Is it possible to have SQL Server convert collation to UTF-8 / UTF-16

Rookie picture Rookie · May 16, 2015 · Viewed 52.2k times · Source

In a project I am working on my data is stored in SQL Server, with the collation Danish_Norwegian_CI_AS. The data is output'ed through FreeTDS and ODBC, to python that handles the data as UTF-8. Some of the characters, like å, ø and æ, are not being coded correctly, causing the project progress to grind to a halt.

I spent a couple of hours reading about the confusing world of encodings, collation and code-pages, and feel like I have gotten a better understanding of the entire picture.

Some of the articles I have read, makes me think that it would be possible to: Specify in the SQL select statement, that the collation data should be encoded to UTF-8 when it is output'ed.

The reason I am thinking this is possible is this article which shows an example of how to get to tables, with different collations, to play nice together.

Any pointers in the direction of converting collation to UTF-8 / UTF-16, would be greatly appreciated!

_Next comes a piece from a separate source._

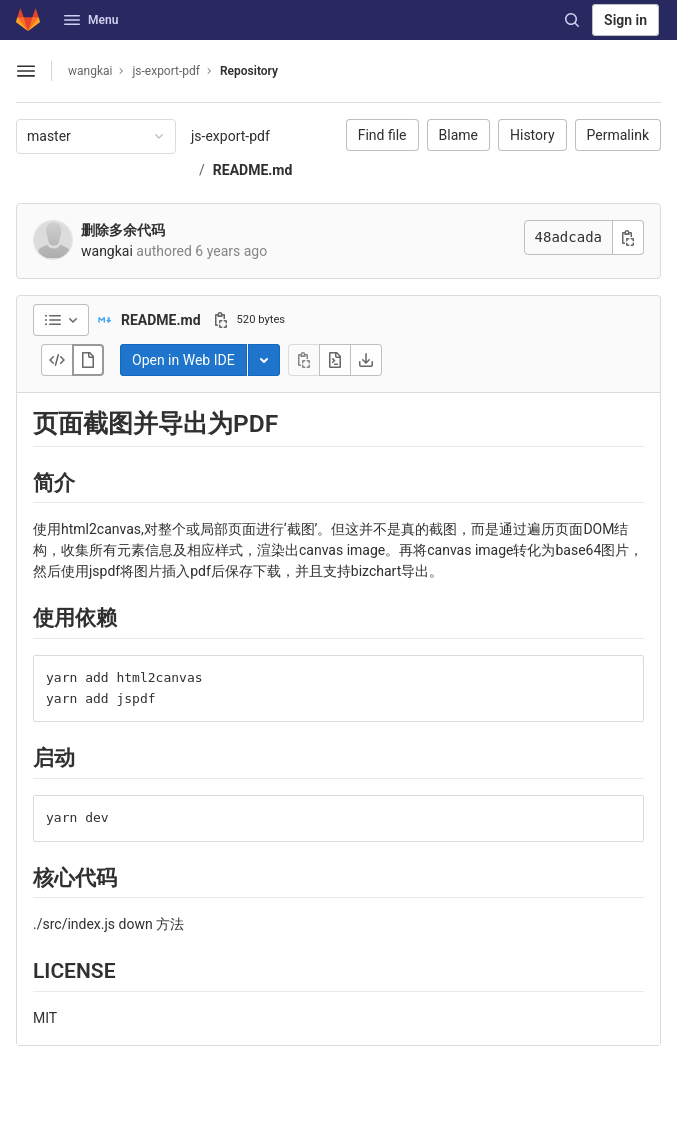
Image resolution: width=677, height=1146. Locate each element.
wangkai (90, 71)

EDIT: I have read that SQL Server provides a unicode option through nchar, nvarchar and ntext, and that the other string variables char, varchar and text are coded according to set collation. I have also read that the above mentioned unicode options are coded in utf-16 variant ucs-2 (I hope I am remembering that right). So; in order to allow tables of locale collation and unicode, to play nice, there should be a conversion function, no?

Answer

Rookie picture Rookie · Jul 31, 2015

4 months on, I finally found the answer to my problem. Turns out it had nothing to do with the FreeTDS driver, or the database collation:

It was pyodbc's connect function, which apparently requires a flag; unicode_results=True

Posted here to help other unfortunate soules doomed to wander aimlessly in the dark, looking for a clue.